● **What to work on**:
A: According to the article below about the song "Summertime," on which channel did its music video premiere?
B: List every chart named in the "Summertime" article below, with the song's peak position on each.

"Summertime" is song by New Kids on the Block, and the first single from their album The Block. The single was released on May 13, 2008, and was the first new single released by the group since 1994.

On May 5, 2008, "Summertime" was posted on the group's MySpace page. The lead vocals were sung by Donnie Wahlberg, Jordan Knight, and Joey McIntyre.

The song's introduction has Joey McIntyre shouting out "Jones Beach! 1988!", referring to their rising popularity in that year.

Music video
The music video to the song premiered on VH1 on June 8, 2008. The video was directed by Thomas Kloss and Donnie Wahlberg. The video begins with Donnie exiting a hangar and texting the band members with the message, "It's on." He then boards a helicopter that is waiting for him. The other band members are each shown receiving the message while they are doing various activities like swimming or running and they head off to the beach. They are then shown singing on the beach and at a party.

Chart performance
The song peaked at number 36 on the Billboard Hot 100, becoming their first Top 40 hit since 1992's "If You Go Away". It has also peaked at number 24 on the Pop 100.

On the Canadian Hot 100 it made a "Hot Shot Debut" at number 17 rose to the top ten, peaking at number 9.

● **Dataset extract**:
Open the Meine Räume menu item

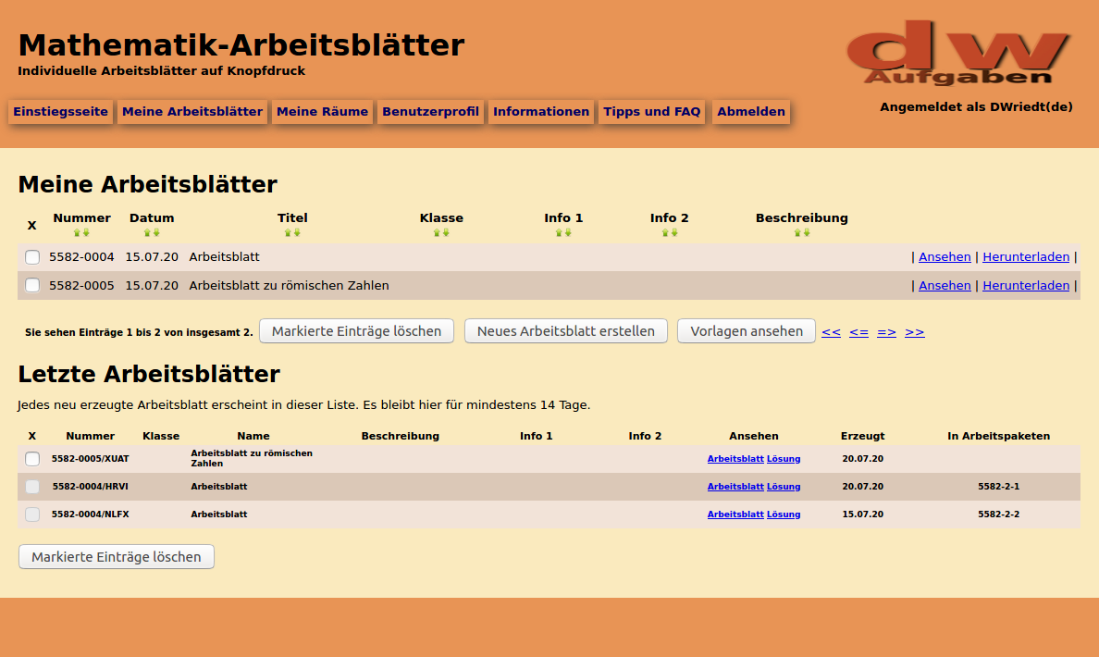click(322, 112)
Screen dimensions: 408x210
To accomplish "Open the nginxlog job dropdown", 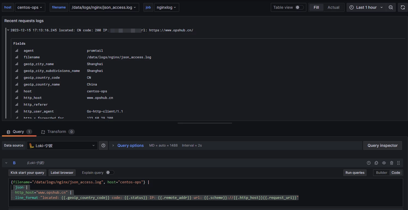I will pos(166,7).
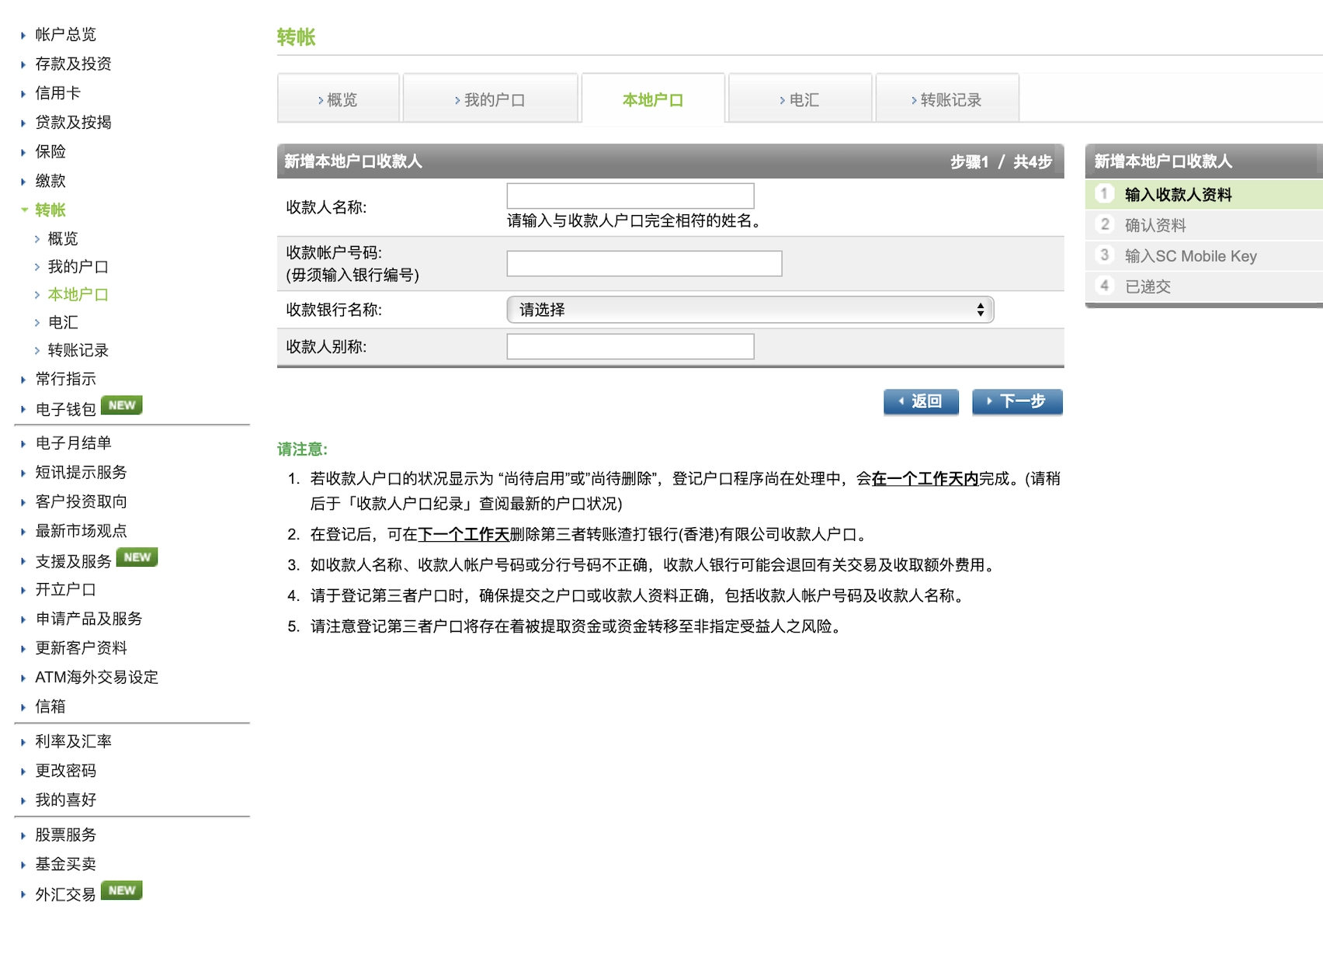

● **Written answers**:
A: VH1

B:
Billboard Hot 100: number 36
Pop 100: number 24
Canadian Hot 100: number 9